Acórdão nº 0544278 de Court of Appeal of Porto (Portugal), 09 de Janeiro de 2006 (caso NULL)

Magistrado ResponsávelFERREIRA DA COSTA
Data da Resolução09 de Janeiro de 2006
EmissorCourt of Appeal of Porto (Portugal)

Acordam no Tribunal da Relação do Porto: B......... intentou acção emergente de contrato individual de trabalho, com processo comum, contra C......., S.A., pedindo que se declare a prescrição do procedimento disciplinar relativamente ao facto da falsificação da assinatura do pai do A. na requisição de um cartão de crédito, bem como a ilicitude do despedimento efectuado e que se condene a R. a reintegrar o A. no seu posto de trabalho e a pagar-lhe quantia não inferior a € 45.000,00, a título de indemnização por aplicação de sanção abusiva, atento o disposto na cláusula 126.ª do CCTV, para além das retribuições vencidas desde a data do despedimento. Alega, para tanto, o A. que foi despedido pela R., através de carta registada de 2003-08-05, após elaboração de processo disciplinar, prescrito relativamente ao facto da falsificação da assinatura do pai do A. na requisição de um cartão de crédito, ocorrida em 1999-02-01, sendo certo que é abusiva a aplicada sanção de despedimento.

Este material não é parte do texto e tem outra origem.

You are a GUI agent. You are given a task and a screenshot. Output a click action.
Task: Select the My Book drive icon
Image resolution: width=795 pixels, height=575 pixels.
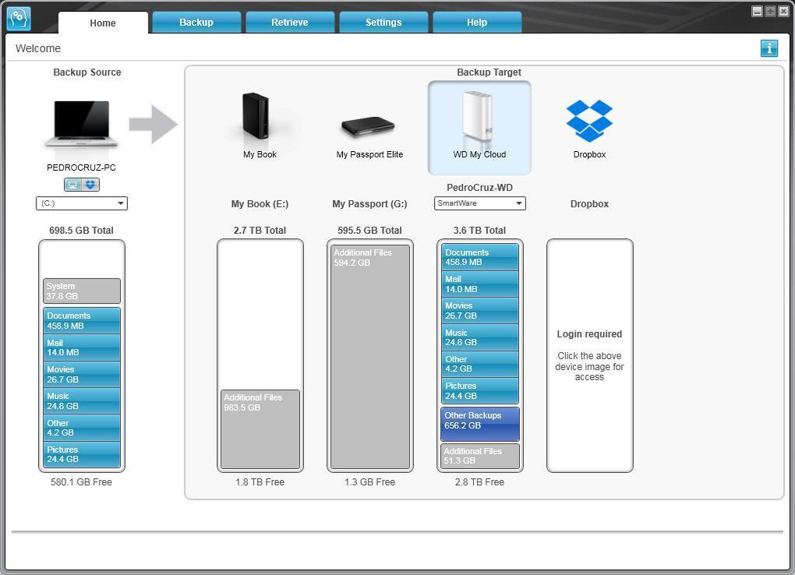[x=256, y=115]
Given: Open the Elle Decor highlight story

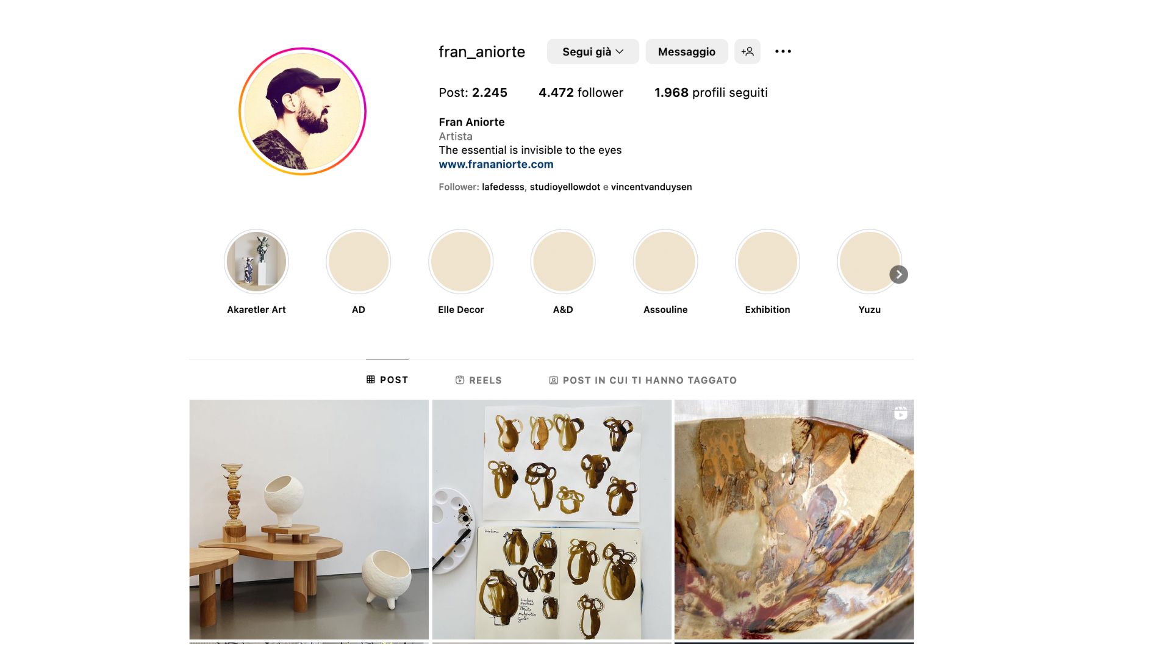Looking at the screenshot, I should pos(460,262).
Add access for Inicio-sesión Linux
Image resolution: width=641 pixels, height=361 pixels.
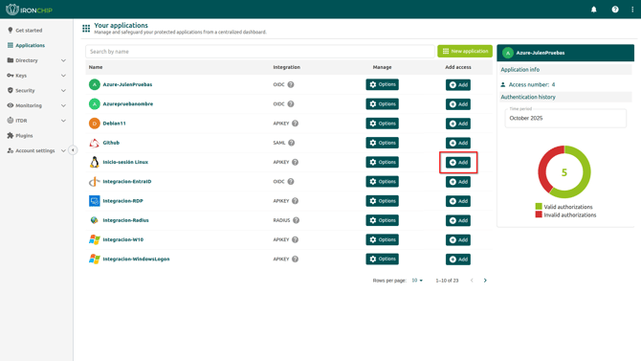(458, 163)
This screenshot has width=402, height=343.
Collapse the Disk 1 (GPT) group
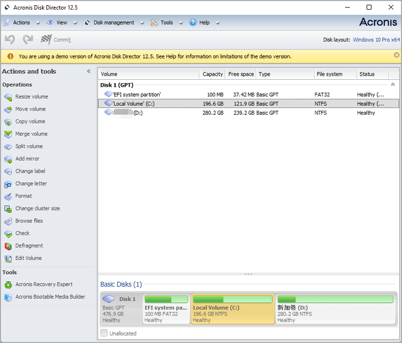coord(393,85)
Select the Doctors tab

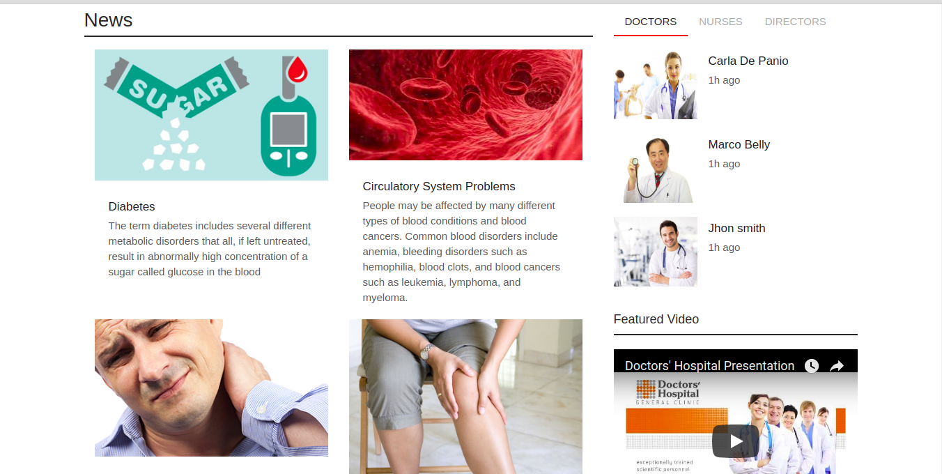(x=651, y=22)

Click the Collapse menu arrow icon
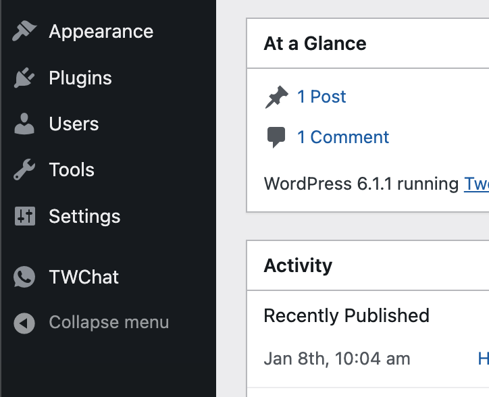pyautogui.click(x=24, y=323)
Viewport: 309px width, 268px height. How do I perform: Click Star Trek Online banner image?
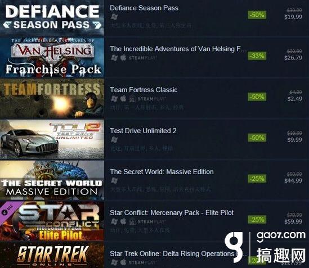(52, 255)
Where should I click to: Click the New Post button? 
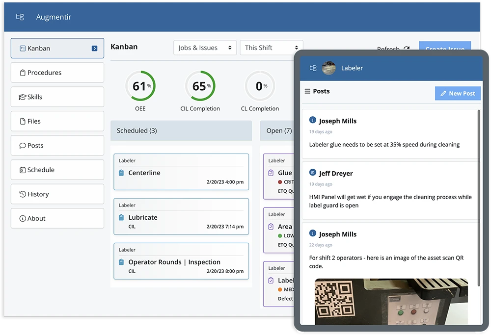point(458,93)
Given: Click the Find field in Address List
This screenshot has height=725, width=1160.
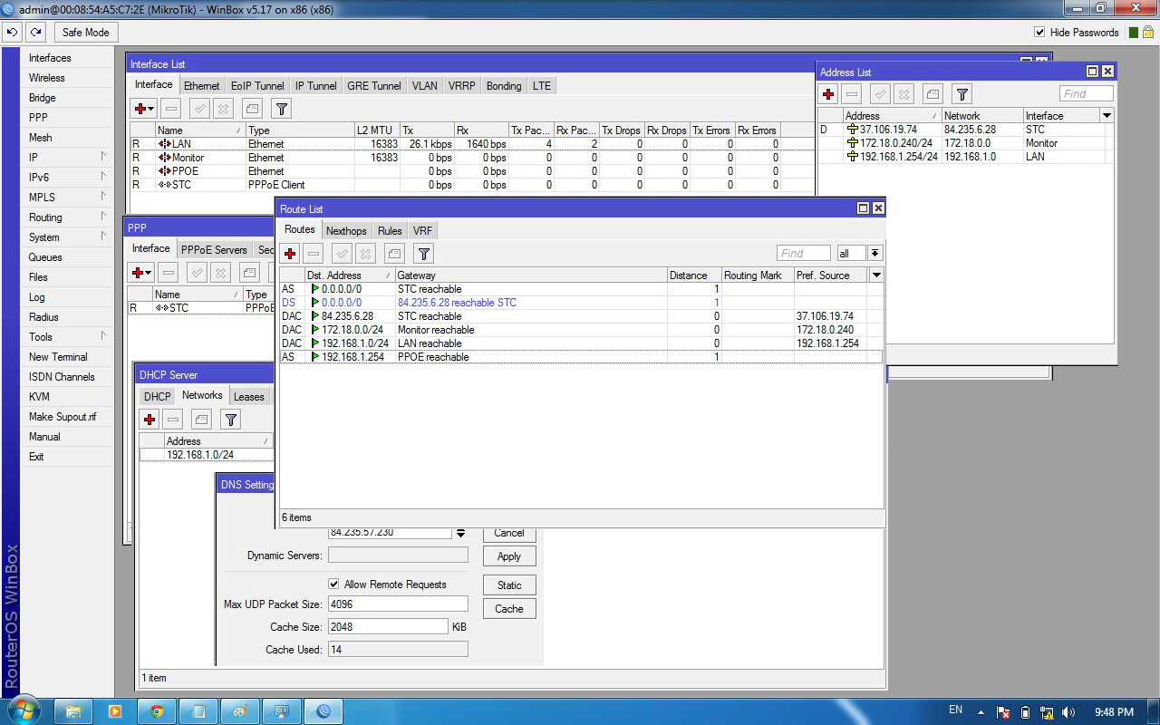Looking at the screenshot, I should click(1086, 94).
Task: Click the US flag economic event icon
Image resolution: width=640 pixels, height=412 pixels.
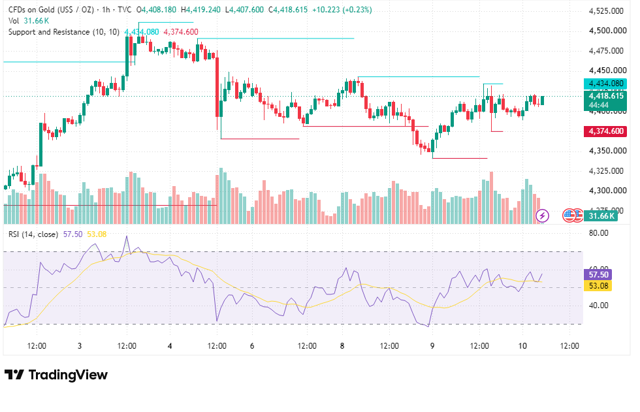Action: pos(569,215)
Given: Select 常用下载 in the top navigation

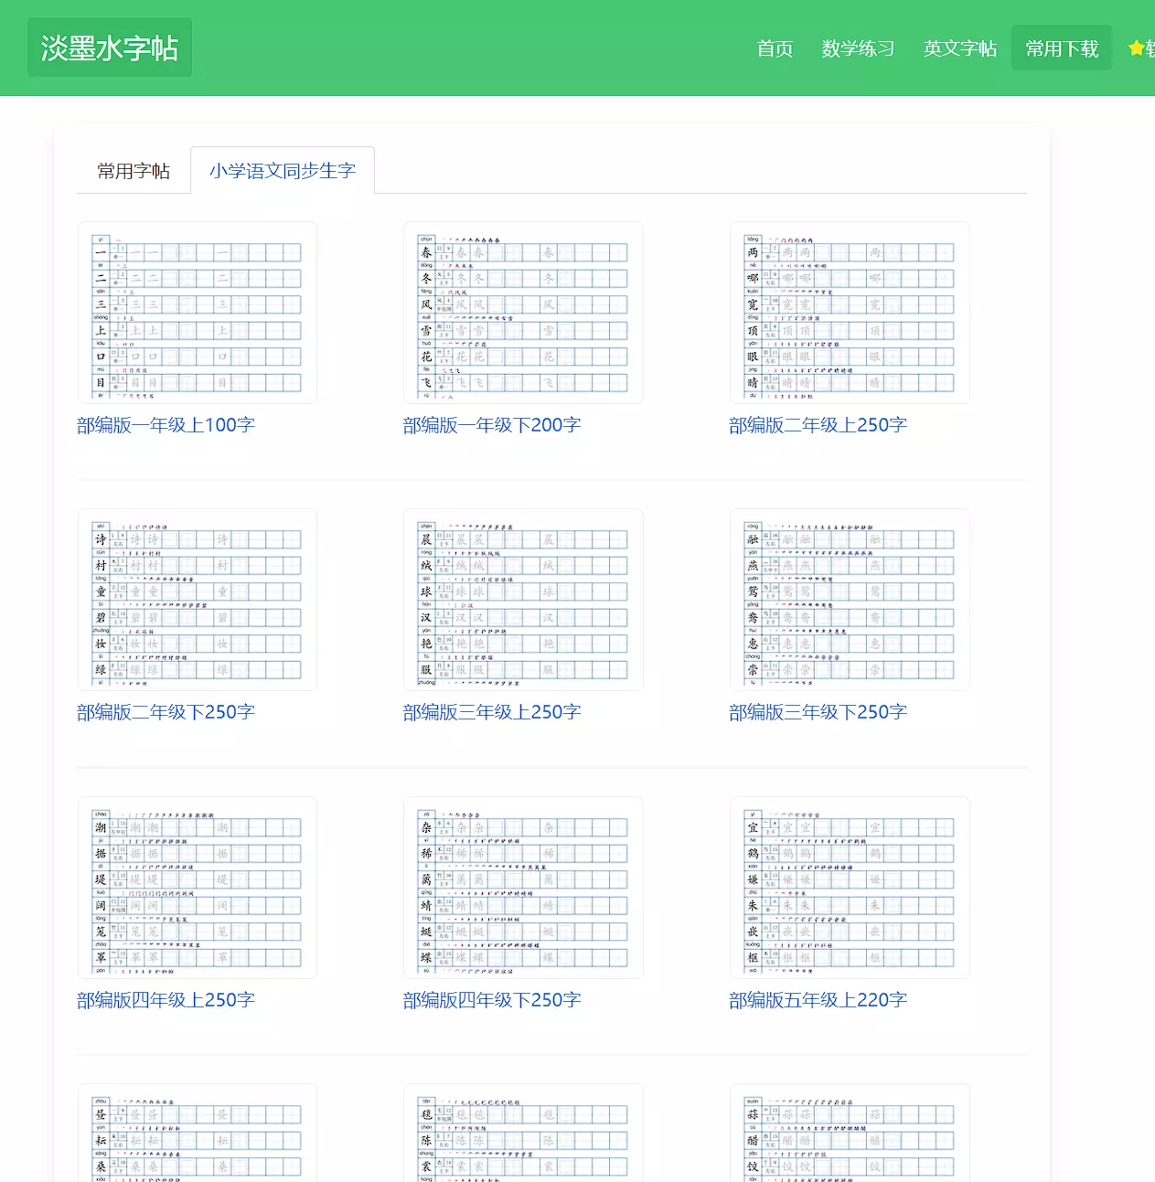Looking at the screenshot, I should (x=1061, y=48).
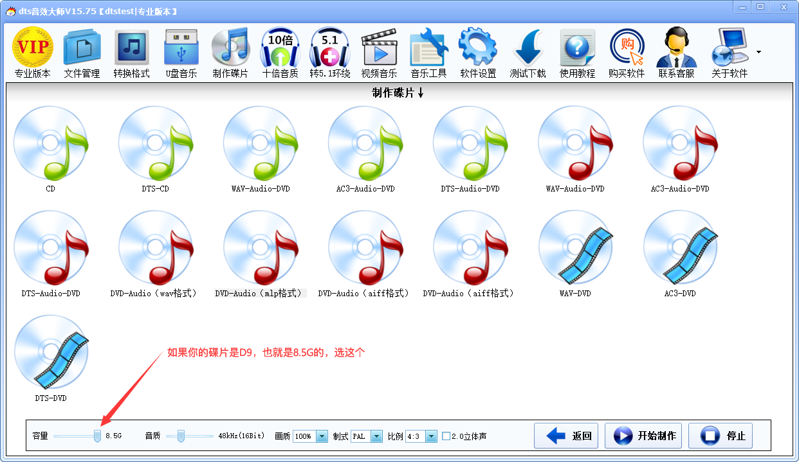Select the 转换格式 format conversion tool

(x=131, y=51)
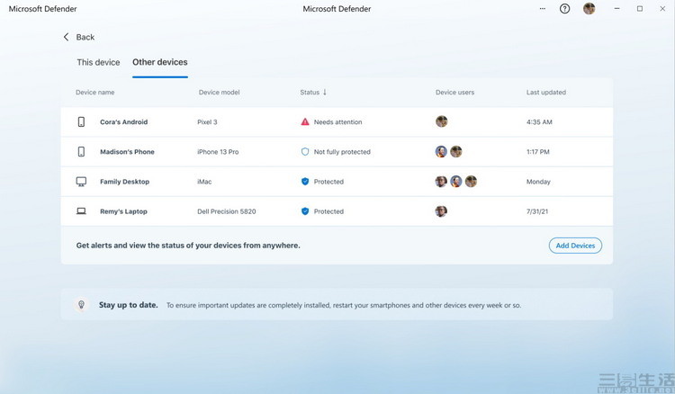Image resolution: width=675 pixels, height=394 pixels.
Task: Select the Other devices tab
Action: click(159, 62)
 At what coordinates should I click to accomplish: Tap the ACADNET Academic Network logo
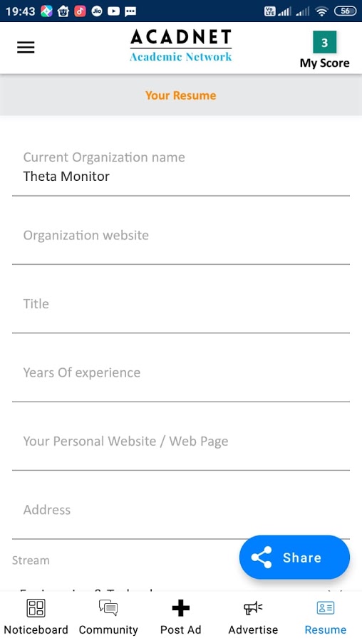[x=180, y=46]
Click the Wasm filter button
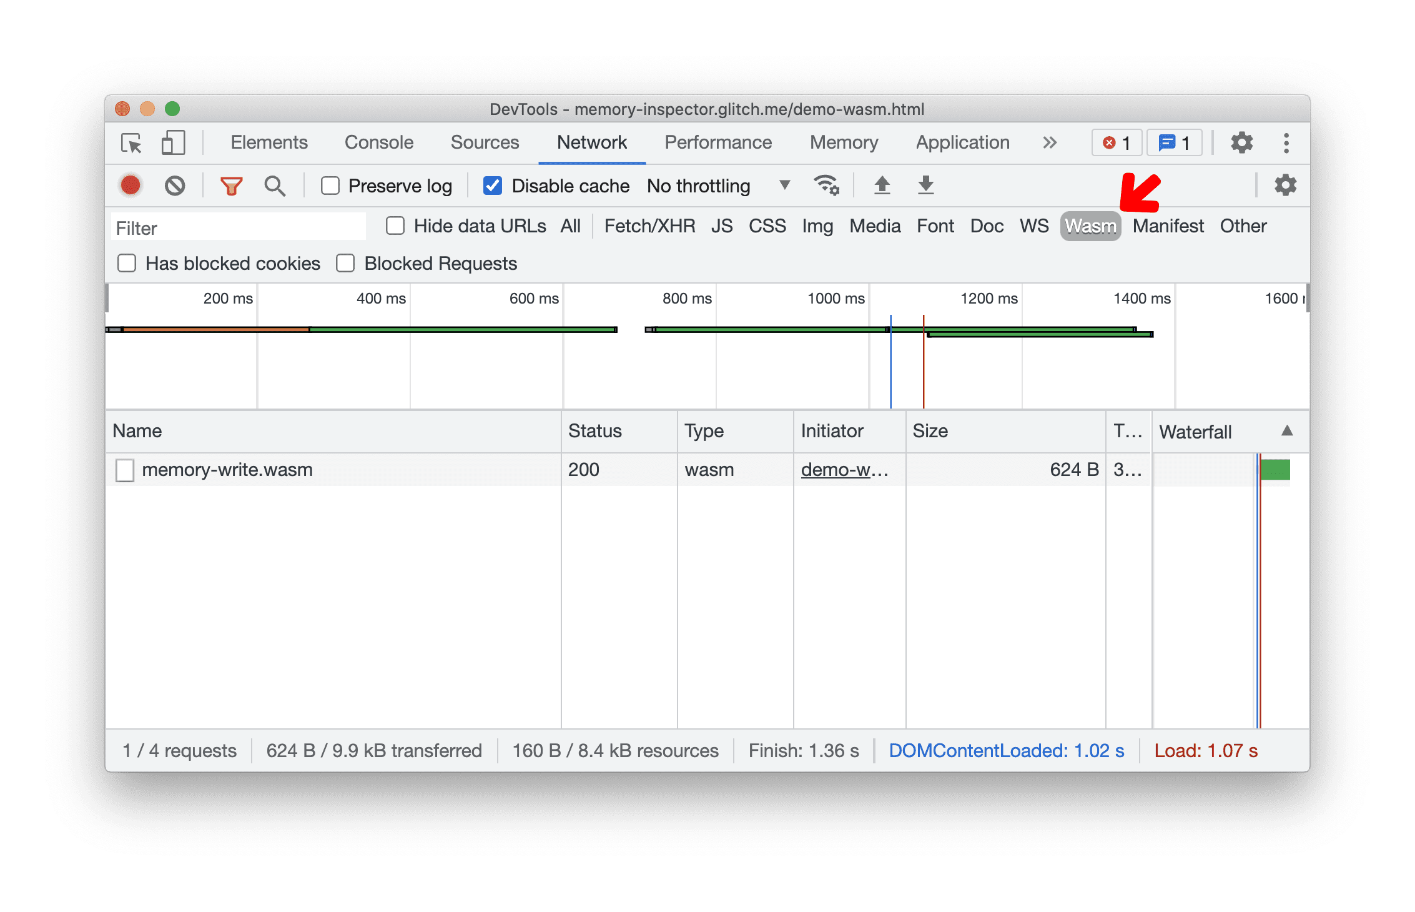 [1089, 226]
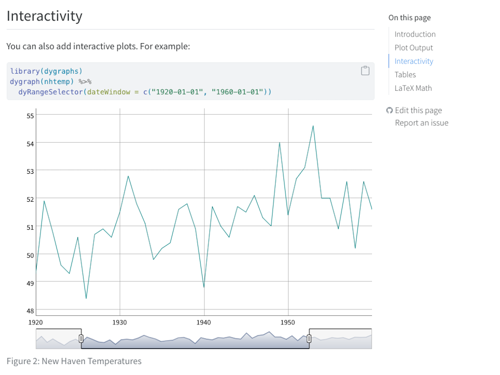500x375 pixels.
Task: Jump to Plot Output section
Action: coord(414,48)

A R. contestou, por impugnação, alegando os factos constantes da nota de culpa e da decisão disciplinar e concluindo a final pela improcedência da acção.

Realizado o julgamento e proferida sentença, foi julgada improcedente a excepção de prescrição e parcialmente procedente a acção, sendo declarada a ilicitude do despedimento e a R. condenada a reintegrar o A. no Banco e a pagar-lhe as retribuições vencidas eventualmente não pagas, a liquidar oportunamente e, quanto ao mais, foi a R. absolvida do pedido.

Inconformada com o assim decidido, veio a R. interpor recurso de apelação [recurso principal], invocando a nulidade da sentença, consistente na contradição entre a fundamentação e a decisão, atento o disposto no Art.º 668.º, n.º 1, alínea c) do Cód. Proc. Civil e pedindo que se declare a licitude do despedimento, tendo formulado a final as seguintes conclusões: I - O Mº Juiz a quo na fundamentação, declara o comportamento do autor no que respeita à falsificação e validação da assinatura, que o próprio autor fez, como culposa e grave instituindo-o na prática de infracção disciplinar grave.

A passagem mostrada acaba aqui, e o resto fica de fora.